Analysts warned Hong Kong risked being dragged into rising tensions associated with the US-China trade war and an export ban by Washington on Huawei, the Chinese telecoms equipment group.

Ho-fung Hung, a professor of Chinese political economy at Johns Hopkins University, said the state department statement and public statements from some US lawmakers linking the extradition bill to Hong Kong’s special status amounted to a red line.

“Hong Kong has become a very important part of the larger US-China intensifying rivalry,” he said.

Mr Lam said many shell companies owned by mainland Chinese have been registered in Hong Kong since 1997 and “operated by China with the sole purpose of taking advantage of Hong Kong’s special status to, for example, import technologically sensitive material and knowhow from the US”. 

While the US does not allow the export of dual-use or technologically sensitive material to China, Beijing can get round this by setting up shell companies in Hong Kong, he said. 

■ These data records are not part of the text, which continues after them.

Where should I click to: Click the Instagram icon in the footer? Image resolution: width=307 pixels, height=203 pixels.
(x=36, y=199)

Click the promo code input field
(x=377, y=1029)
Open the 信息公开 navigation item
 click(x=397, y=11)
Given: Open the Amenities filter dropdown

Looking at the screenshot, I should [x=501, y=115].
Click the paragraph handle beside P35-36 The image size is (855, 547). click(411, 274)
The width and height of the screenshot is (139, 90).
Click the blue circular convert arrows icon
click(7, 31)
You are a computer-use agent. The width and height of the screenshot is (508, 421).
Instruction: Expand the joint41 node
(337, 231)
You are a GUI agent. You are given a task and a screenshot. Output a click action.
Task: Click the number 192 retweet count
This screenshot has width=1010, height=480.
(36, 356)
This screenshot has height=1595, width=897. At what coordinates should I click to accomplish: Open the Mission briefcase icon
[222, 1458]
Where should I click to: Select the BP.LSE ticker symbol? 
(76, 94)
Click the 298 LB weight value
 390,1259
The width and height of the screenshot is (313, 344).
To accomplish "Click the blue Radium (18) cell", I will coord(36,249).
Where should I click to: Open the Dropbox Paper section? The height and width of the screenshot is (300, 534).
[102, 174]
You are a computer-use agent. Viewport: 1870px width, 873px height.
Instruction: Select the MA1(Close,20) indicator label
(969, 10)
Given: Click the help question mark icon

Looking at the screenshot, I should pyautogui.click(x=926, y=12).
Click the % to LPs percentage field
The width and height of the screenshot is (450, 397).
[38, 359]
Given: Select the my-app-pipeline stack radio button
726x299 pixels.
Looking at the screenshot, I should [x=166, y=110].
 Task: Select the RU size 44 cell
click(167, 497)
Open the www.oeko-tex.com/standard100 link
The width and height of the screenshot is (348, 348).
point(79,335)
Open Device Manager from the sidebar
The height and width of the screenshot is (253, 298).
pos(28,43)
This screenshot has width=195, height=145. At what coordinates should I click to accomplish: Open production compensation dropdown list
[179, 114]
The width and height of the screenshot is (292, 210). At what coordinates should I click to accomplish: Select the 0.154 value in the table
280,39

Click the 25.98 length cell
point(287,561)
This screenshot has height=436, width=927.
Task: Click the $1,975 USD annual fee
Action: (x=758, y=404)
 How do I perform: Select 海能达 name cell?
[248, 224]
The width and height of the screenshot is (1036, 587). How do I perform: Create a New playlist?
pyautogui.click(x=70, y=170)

“If Trump is serious about imposing sanctions on companies like Huawei and so forth, the current administration may find it useful to close the loophole and to abrogate this special status from Hong Kong,” said Mr Lam.

Beijing has also been dealt a blow in its efforts to lobby New Zealand and Australia to agree formal extradition deals so it can prosecute corrupt Communist party officials that it alleges have fled to the two countries. 

New Zealand’s Court of Appeal on Tuesday quashed a government decision to extradite a Kyung Yup Kim, a Korean man who is accused of killing a 20-year-old woman in Shanghai in 2009. Chinese police say they have forensic and circumstantial evidence linking him to the killing and applied for extradition in 2011.

Wellington approved the extradition request after receiving diplomatic assurances from Beijing regarding the accused’s right to a fair trial and the risk of torture. But the Court of Appeal ruling said the evidence was that China’s criminal justice system prioritised political stability and crime control over procedural rights, and was subject to political influence. 

Tony Ellis, the lawyer who represented Mr Kim, said the judgment would have wider ramifications. “It is a judgment that has profound human rights importance which will resonate through out the Common Law world; it is not just important in New Zealand,” he said.